Come la grandezza de Dio non consiste nella dimensione corporale in modo alcuno (lascio che non li aggionge nulla il mondo), cossì la grandezza del suo simulacro non doviamo pensare che consista nella maggiore e minore mole di dimensioni.

FILOTEO

Assai bene dite, ma non rispondete al nervo della raggione; perché io non richiedo il spacio infinito, e la natura non ha spacio infinito, per la dignità della dimensione o della mole corporea, ma per la dignità delle nature e specie corporee; perché incompa­rabilmente meglio in innumerevoli individui si presenta l'eccellenza infinita, che in quelli che sono numerabili e finiti.  Però biso­gna che di un inaccesso volto divino sia un infinito simulacro, nel quale, come infiniti membri, poi si trovino mondi innumerabili, quali sono gli altri.  Però, per la raggione de innumerabili gradi di perfezione, che denno esplicare la eccellenza divina incor­porea per modo corporeo, denno essere innumerabili individui, che son questi grandi animali (de quali uno é questa terra, diva madre che ne ha parturiti ed alimenta e che oltre non ne ripren­derà), per la continenza di questi innumerabili si richiede un spacio infinito.  Nientemeno dunque è bene che siano, come possono essere, innumerabili mondi simili a questo, come ha possuto e può essere ed é bene che sia questo.

* _Consegna_
Riscrivi il brano sull'universo infinito partendo da "Come la grandezza" e proseguendo fino a "mole di dimensioni.", sostituendo "grandezza" con "magnificenza". Basati unicamente sul brano sull'universo infinito.

* _Raccolta dati_
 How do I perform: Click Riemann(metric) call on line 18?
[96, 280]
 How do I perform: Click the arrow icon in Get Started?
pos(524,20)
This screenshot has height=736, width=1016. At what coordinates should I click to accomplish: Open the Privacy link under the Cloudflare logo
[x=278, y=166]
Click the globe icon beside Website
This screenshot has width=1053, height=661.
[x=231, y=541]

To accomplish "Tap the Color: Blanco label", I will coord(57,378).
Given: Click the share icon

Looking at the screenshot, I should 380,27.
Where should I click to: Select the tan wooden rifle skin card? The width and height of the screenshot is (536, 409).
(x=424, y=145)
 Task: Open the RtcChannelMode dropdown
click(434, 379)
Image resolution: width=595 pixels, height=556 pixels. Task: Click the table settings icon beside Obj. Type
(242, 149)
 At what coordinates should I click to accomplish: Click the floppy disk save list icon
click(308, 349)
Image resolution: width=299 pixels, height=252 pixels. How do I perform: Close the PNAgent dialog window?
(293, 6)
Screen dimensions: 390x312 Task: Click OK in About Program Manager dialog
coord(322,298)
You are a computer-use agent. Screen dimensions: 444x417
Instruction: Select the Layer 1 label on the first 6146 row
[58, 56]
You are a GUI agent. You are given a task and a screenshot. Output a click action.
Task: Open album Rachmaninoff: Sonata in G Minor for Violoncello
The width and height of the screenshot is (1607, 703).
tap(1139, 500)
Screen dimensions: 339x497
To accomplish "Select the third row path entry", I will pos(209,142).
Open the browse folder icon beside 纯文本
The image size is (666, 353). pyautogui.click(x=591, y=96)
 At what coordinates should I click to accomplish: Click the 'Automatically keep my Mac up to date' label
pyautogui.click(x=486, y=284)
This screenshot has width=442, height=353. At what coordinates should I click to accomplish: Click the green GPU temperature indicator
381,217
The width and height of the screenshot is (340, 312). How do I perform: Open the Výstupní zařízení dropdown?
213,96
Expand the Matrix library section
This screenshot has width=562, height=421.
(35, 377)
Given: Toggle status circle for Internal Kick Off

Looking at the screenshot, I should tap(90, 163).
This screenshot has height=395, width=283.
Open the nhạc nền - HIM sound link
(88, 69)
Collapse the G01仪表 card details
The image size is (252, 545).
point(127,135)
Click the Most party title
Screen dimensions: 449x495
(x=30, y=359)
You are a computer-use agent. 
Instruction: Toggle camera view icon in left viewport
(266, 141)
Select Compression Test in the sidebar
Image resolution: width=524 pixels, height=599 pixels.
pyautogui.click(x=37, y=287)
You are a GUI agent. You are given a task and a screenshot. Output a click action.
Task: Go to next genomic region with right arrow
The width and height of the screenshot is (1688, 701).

* _Risposta_
Come la magnificenza de Dio non consiste nella dimensione corporale in modo alcuno (lascio che non li aggionge nulla il mondo), cossì la magnificenza del suo simulacro non doviamo pensare che consista nella maggiore e minore mole di dimensioni.